[Data extracts]

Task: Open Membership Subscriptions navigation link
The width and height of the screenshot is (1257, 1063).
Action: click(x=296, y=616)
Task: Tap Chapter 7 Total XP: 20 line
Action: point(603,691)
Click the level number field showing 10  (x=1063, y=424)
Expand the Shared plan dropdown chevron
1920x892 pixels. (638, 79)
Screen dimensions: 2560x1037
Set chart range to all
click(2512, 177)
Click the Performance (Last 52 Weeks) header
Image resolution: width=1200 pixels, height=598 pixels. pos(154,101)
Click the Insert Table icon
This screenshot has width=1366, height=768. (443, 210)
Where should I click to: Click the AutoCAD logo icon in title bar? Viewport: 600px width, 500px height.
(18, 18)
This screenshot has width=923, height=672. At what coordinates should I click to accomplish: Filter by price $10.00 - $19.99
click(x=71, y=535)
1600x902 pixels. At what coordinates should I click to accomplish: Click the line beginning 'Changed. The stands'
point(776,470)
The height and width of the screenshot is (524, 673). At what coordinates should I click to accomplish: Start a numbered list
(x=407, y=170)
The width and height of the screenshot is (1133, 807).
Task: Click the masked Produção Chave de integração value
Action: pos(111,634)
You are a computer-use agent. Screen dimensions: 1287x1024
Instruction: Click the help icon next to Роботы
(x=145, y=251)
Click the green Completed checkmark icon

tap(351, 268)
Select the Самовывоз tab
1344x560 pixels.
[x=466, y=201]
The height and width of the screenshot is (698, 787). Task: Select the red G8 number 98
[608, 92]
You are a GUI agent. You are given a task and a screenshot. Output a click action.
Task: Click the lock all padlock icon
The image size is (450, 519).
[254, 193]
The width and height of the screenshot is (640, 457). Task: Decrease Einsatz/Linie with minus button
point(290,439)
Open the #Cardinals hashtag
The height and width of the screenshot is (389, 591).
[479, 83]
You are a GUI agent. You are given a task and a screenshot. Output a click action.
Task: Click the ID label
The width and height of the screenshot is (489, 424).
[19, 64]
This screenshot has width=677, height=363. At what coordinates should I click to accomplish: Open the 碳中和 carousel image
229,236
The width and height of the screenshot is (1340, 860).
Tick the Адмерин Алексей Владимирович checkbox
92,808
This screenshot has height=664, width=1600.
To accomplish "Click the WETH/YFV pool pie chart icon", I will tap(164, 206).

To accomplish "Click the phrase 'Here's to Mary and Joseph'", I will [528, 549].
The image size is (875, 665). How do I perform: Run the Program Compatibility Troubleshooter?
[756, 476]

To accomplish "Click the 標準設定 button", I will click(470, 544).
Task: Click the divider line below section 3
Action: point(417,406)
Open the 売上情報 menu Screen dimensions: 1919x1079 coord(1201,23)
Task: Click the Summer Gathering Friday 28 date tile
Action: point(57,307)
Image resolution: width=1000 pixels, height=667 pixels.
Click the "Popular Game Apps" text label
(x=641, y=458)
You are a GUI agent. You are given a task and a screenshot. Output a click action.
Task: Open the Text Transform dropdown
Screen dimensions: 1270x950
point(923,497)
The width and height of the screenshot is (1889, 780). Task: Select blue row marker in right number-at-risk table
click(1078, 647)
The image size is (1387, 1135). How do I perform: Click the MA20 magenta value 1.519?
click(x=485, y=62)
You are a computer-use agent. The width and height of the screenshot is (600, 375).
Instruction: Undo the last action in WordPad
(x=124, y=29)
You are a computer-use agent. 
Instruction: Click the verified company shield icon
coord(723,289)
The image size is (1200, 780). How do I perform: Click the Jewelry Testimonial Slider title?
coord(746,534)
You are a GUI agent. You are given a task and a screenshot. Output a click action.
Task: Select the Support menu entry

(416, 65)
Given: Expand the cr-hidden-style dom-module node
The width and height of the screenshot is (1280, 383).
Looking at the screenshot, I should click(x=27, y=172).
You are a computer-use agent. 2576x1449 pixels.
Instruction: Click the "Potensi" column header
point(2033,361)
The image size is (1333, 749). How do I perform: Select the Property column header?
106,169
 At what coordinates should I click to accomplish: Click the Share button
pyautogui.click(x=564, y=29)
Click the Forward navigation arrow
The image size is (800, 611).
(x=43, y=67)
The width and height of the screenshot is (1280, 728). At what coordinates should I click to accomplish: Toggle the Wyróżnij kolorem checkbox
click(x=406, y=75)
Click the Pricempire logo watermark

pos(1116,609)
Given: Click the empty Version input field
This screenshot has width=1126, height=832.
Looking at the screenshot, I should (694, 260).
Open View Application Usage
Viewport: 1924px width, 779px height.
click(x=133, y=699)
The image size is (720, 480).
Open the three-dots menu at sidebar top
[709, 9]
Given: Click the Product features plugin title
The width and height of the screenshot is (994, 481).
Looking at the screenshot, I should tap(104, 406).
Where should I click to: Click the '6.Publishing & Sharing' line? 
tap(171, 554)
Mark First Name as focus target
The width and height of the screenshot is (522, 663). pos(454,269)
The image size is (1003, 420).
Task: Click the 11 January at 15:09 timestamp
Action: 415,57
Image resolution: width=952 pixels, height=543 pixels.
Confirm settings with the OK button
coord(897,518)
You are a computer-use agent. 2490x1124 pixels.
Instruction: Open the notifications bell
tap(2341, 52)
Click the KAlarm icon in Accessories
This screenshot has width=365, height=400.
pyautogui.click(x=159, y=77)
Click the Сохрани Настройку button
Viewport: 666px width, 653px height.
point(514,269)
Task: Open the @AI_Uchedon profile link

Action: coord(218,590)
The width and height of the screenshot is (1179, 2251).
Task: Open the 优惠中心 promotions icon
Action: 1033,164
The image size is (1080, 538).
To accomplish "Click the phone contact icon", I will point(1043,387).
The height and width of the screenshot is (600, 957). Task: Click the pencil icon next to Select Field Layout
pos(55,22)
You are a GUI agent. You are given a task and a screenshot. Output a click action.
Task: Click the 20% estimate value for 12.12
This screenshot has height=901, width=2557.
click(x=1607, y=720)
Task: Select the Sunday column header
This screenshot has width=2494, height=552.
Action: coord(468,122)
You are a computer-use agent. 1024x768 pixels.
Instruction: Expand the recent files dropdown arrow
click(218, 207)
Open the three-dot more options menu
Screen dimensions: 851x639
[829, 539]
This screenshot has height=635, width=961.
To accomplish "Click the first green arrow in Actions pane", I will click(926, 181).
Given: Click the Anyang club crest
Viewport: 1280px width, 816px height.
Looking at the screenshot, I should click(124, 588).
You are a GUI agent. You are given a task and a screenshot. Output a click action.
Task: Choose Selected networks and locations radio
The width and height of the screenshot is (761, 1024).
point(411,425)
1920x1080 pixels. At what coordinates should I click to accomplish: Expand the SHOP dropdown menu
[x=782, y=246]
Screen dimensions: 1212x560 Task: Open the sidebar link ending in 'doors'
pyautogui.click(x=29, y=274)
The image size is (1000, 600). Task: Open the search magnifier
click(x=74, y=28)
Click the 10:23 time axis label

[/Data extracts]

◆ **What to produce**: Reply with a lone number, the count of lines in the data that include the string "computer".

◆ **Result of the exercise**: 6